Homologous pairing of single-stranded DNA and superhelical double-stranded DNA catalyzed by RecO protein from Escherichia coli.

作者信息

Luisi-DeLuca C

机构信息

Department of Molecular Genetics and Biochemistry, University of Pittsburgh School of Medicine, Pennsylvania 15261.

出版信息

J Bacteriol. 1995 Feb;177(3):566-72. doi: 10.1128/jb.177.3.566-572.1995.

DOI:10.1128/jb.177.3.566-572.1995
PMID:7836288
原文链接:https://pmc.ncbi.nlm.nih.gov/articles/PMC176629/
Abstract

The recO gene product is required for DNA repair and some types of homologous recombination in wild-type Escherichia coli cells. RecO protein has been previously purified and shown to bind to single- and double-stranded DNA and to promote the renaturation of complementary single-stranded DNA molecules. In this study, purified RecO protein was shown to catalyze the assimilation of single-stranded DNA into homologous superhelical double-stranded DNA, an activity also associated with RecA protein. The RecO protein-promoted strand assimilation reaction requires Mg2+ and is ATP independent. Because of the biochemical similarities between RecO and RecA proteins, the ability of RecO protein to substitute for RecA protein in DNA repair in vivo was also assessed in this study. The results show that overexpression of RecO protein partially suppressed the UV repair deficiency of a recA null mutant and support the hypothesis that RecO and RecA proteins are functionally similar with respect to strand assimilation and the ability to enhance UV survival. These results suggest that RecO and RecA proteins may have common functional properties.

摘要

在野生型大肠杆菌细胞中,recO基因产物是DNA修复和某些类型的同源重组所必需的。

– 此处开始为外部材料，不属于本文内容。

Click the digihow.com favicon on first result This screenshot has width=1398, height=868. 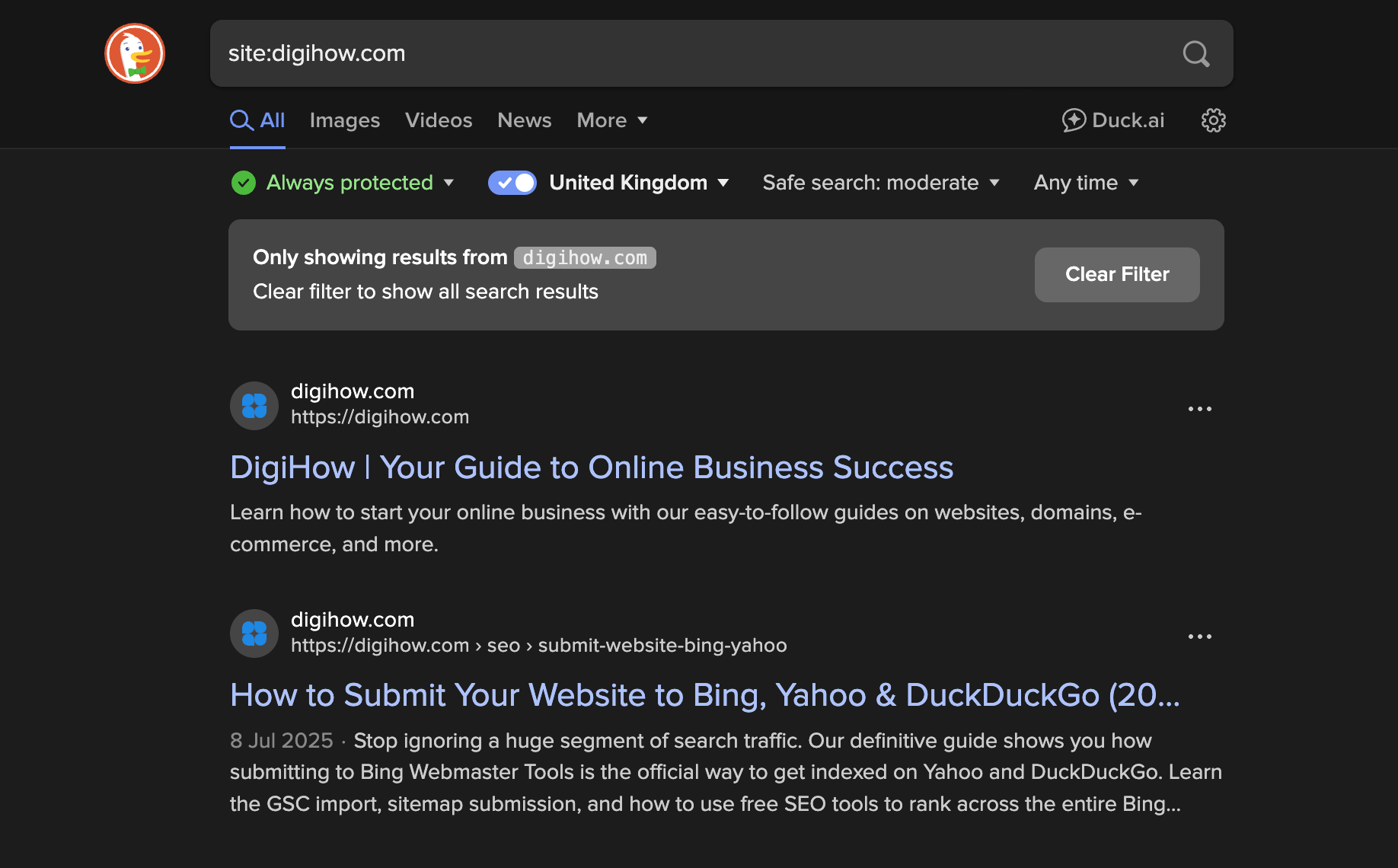(x=254, y=405)
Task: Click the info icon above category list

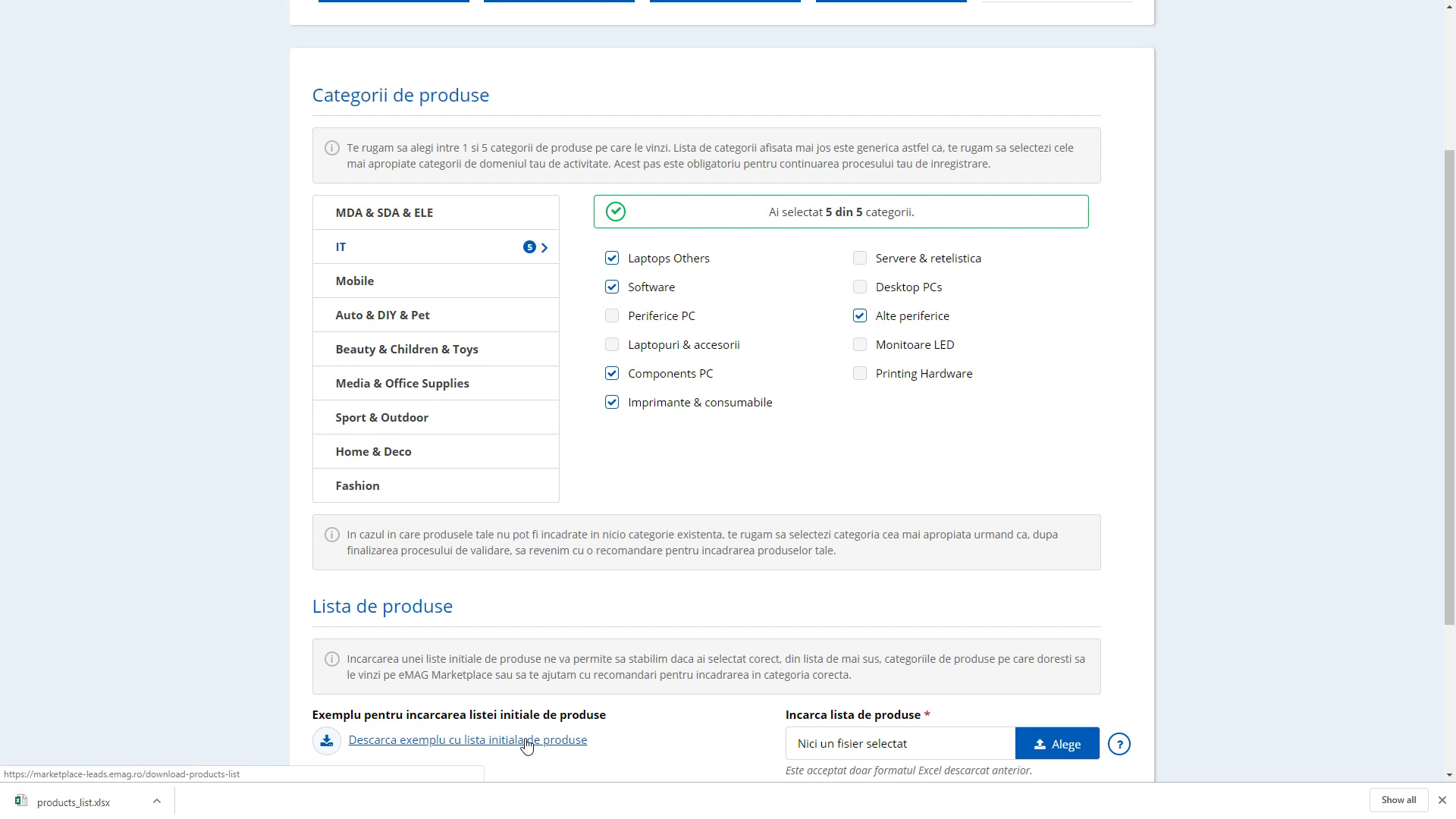Action: point(331,148)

RecO蛋白此前已被纯化,并显示出能与单链和双链DNA结合,并促进互补单链DNA分子的复性。在本研究中,纯化的RecO蛋白被证明能催化单链DNA整合到同源超螺旋双链DNA中,这是一种也与RecA蛋白相关的活性。RecO蛋白促进的链整合反应需要Mg2+且不依赖ATP。由于RecO和RecA蛋白之间存在生化相似性,本研究还评估了RecO蛋白在体内DNA修复中替代RecA蛋白的能力。结果表明,RecO蛋白的过表达部分抑制了recA缺失突变体的紫外线修复缺陷,并支持了RecO和RecA蛋白在链整合以及增强紫外线存活率的能力方面功能相似的假设。这些结果表明RecO和RecA蛋白可能具有共同的功能特性。